# State Inspection warning came on and guess what ?



## Pat_X5 (Aug 23, 2008)

At 19,000 miles, I see the SoS logo on my dash so I went into the dealer to have it inspected promptly.

The SA said she will take care of it herself. So she goes in the car and goes into the iDrive control and resets the state inspection logo.

She said California does not need inspections ? 

Off I go in 1 minute! :thumbup:

What was that all about ? 

Why does California "ignore" the inspections ? :dunno:


----------



## floydarogers (Oct 11, 2010)

Pat_X5 said:


> At 19,000 miles, I see the SoS logo on my dash so I went into the dealer to have it inspected promptly.
> 
> The SA said she will take care of it herself. So she goes in the car and goes into the iDrive control and resets the state inspection logo.
> 
> ...


Probably a milelage-related issue.
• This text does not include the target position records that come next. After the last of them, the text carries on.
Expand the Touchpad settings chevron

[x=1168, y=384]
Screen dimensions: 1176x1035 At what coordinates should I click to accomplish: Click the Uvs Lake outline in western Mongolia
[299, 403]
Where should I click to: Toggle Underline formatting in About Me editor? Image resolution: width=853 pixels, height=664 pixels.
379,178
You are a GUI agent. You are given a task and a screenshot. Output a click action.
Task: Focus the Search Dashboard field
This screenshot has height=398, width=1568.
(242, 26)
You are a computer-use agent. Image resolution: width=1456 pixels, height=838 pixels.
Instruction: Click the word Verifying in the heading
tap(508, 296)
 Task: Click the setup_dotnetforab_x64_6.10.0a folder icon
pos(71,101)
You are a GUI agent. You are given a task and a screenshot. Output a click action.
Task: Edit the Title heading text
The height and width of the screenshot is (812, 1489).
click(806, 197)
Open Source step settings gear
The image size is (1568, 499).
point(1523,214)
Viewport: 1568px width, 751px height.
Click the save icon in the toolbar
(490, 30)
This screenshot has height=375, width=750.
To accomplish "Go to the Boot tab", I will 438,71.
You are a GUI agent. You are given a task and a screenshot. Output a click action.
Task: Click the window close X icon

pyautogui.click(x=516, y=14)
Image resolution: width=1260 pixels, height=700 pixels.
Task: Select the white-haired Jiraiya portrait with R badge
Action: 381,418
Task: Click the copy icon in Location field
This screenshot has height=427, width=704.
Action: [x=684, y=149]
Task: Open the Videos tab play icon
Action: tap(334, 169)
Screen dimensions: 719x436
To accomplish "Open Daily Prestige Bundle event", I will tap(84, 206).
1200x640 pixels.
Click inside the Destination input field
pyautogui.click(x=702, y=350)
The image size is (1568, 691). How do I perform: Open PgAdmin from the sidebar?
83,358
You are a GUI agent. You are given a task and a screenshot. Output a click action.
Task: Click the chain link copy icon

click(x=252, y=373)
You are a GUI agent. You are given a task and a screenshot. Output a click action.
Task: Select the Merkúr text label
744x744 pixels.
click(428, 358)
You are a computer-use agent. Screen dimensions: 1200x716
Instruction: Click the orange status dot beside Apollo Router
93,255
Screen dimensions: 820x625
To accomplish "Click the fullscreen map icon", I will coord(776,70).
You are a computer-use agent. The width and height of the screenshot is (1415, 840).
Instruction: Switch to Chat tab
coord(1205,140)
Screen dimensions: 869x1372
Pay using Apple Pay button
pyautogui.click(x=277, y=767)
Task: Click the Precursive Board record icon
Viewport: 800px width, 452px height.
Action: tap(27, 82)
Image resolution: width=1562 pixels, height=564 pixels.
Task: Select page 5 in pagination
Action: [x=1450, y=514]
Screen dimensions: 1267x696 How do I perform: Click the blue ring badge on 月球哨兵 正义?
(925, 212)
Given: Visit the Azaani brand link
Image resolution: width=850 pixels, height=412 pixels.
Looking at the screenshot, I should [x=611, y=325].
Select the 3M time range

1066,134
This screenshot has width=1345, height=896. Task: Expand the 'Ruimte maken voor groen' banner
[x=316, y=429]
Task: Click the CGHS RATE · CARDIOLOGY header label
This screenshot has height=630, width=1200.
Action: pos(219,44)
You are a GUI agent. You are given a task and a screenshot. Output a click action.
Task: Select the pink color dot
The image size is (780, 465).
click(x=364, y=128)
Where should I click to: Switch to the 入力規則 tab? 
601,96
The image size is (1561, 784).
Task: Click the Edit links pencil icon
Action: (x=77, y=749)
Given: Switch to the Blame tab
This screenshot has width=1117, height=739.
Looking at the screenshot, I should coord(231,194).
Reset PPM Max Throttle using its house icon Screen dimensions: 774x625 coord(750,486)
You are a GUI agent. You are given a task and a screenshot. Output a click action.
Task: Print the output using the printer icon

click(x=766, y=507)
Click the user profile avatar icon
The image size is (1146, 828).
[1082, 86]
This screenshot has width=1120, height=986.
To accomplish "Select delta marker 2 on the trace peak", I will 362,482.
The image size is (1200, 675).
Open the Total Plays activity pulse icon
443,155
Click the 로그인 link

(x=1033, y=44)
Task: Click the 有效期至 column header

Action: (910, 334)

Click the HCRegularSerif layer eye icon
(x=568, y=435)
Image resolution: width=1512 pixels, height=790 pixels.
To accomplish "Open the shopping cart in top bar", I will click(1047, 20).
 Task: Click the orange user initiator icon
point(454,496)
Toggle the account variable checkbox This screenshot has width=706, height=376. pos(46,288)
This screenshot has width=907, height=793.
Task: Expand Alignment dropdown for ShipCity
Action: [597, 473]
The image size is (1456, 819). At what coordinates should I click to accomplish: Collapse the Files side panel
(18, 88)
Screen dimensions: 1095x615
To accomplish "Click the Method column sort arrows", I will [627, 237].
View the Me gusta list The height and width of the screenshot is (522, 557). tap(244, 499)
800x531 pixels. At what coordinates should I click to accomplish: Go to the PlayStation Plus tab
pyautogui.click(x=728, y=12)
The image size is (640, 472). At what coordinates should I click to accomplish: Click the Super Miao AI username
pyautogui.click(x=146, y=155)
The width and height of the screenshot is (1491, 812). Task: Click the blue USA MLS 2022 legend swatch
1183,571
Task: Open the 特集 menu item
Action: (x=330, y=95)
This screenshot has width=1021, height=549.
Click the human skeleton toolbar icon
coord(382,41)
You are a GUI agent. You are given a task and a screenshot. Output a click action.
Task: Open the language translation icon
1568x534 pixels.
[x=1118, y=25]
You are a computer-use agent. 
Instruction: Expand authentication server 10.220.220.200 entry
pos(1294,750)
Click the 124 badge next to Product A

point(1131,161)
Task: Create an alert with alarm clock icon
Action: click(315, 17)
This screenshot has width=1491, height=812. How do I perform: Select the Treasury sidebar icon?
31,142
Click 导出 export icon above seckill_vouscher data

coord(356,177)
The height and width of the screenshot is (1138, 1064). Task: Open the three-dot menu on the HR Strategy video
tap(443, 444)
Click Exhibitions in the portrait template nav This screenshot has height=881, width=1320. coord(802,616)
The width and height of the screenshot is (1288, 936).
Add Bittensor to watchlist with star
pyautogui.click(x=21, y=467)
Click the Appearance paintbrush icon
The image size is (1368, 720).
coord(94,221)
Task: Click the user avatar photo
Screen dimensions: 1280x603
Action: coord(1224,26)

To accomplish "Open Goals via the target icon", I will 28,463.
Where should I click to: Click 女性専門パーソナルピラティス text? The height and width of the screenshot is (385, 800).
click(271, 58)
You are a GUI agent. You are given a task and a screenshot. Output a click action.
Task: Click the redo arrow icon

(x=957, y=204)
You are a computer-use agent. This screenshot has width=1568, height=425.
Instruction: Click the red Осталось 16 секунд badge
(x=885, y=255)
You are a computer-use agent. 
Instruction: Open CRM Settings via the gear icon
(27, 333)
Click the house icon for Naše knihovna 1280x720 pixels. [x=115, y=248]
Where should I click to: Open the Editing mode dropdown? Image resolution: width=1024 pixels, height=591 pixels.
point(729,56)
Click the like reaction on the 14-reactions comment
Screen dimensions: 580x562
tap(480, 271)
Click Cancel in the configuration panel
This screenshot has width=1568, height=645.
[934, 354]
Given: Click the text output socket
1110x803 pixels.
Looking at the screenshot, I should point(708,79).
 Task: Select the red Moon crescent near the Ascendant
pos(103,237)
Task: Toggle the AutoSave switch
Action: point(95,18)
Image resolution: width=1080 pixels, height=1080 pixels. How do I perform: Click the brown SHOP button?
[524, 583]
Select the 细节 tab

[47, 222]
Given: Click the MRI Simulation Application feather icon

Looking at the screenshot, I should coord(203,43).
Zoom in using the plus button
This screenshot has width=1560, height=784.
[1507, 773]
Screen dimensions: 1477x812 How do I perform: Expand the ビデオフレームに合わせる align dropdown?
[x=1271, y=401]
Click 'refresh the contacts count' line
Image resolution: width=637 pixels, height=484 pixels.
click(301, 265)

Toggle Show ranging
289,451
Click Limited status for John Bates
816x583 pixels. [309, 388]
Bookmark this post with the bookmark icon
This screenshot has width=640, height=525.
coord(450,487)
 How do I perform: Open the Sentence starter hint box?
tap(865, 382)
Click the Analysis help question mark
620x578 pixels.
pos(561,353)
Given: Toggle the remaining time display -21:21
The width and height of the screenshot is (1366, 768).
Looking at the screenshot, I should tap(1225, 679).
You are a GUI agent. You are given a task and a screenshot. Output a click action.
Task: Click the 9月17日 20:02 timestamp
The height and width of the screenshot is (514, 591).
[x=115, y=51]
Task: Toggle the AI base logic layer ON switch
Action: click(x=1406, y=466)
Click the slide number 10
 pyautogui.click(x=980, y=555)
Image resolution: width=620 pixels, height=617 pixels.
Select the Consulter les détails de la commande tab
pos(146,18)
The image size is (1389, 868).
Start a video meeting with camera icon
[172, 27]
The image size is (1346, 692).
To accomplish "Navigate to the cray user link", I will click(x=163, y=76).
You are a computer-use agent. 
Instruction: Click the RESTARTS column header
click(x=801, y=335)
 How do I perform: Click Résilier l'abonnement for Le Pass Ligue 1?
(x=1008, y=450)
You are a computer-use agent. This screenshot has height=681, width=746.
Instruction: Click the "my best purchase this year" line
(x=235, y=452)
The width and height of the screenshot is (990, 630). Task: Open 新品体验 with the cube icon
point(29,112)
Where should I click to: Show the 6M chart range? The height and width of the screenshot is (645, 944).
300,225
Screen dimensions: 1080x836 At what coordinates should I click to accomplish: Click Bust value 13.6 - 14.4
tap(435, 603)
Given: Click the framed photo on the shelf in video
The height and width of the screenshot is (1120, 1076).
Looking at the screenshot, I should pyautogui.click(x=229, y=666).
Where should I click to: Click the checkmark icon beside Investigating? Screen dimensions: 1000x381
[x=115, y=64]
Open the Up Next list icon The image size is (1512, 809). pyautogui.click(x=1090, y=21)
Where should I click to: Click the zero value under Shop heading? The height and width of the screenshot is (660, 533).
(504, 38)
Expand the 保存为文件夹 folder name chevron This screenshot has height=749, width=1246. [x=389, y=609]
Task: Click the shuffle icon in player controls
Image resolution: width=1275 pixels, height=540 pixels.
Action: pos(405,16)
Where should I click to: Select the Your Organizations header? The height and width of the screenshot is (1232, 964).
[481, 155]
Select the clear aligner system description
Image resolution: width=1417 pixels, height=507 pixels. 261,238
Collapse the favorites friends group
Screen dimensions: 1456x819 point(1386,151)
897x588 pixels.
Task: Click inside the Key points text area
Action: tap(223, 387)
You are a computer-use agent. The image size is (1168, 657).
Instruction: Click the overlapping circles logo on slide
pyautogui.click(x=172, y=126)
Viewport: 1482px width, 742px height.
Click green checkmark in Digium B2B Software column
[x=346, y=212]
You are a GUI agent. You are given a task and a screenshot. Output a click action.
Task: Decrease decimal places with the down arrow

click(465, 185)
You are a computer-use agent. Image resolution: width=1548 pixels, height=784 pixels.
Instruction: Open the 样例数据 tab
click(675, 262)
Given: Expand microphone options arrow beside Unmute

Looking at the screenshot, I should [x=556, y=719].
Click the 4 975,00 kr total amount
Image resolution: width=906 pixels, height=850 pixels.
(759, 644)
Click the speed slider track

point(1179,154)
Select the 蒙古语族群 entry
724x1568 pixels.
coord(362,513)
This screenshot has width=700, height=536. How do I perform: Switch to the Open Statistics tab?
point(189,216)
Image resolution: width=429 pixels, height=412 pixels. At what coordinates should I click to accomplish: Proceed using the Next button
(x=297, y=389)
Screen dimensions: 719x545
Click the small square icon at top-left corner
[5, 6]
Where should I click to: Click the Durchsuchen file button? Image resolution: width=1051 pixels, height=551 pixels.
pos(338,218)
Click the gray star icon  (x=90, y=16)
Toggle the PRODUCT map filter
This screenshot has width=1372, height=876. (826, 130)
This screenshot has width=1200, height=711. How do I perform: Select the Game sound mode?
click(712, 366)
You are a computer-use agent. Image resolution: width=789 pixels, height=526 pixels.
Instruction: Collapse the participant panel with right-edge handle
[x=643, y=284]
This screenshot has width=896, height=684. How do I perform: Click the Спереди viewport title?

Not required in WA state (modeled on CA) for 1st two years.


----------



## stoked335d (Jan 4, 2010)

It was 4 years for new cars in NJ. Last year it became 5 years of no inspection.


----------



## GB (Apr 3, 2002)

Pat_X5 said:


> Why does California "ignore" the inspections ? :dunno:


That inspection alert can be set to any date you want...chances are it was either set by accident by your dealer at delivery or not set at the right threshold. I know mine was set by the dealer to the 2-yr anniversary of my in-service date, which corresponds to when our bi-annual emissions inspections are due in Maryland. It's more of a secondary reminder in my case though, since the State also sends out an inspection reminder/form and the inspection has to be done at a State facility, not at the dealer.

Graham


----------



## F32Fleet (Jul 14, 2010)

Some states require a vehicle inspection (Rhode Island is one IIRC) every couple of years.


----------



## BMW Power (Jul 25, 2007)

Every year in MA. I find that reminder very helpful.


----------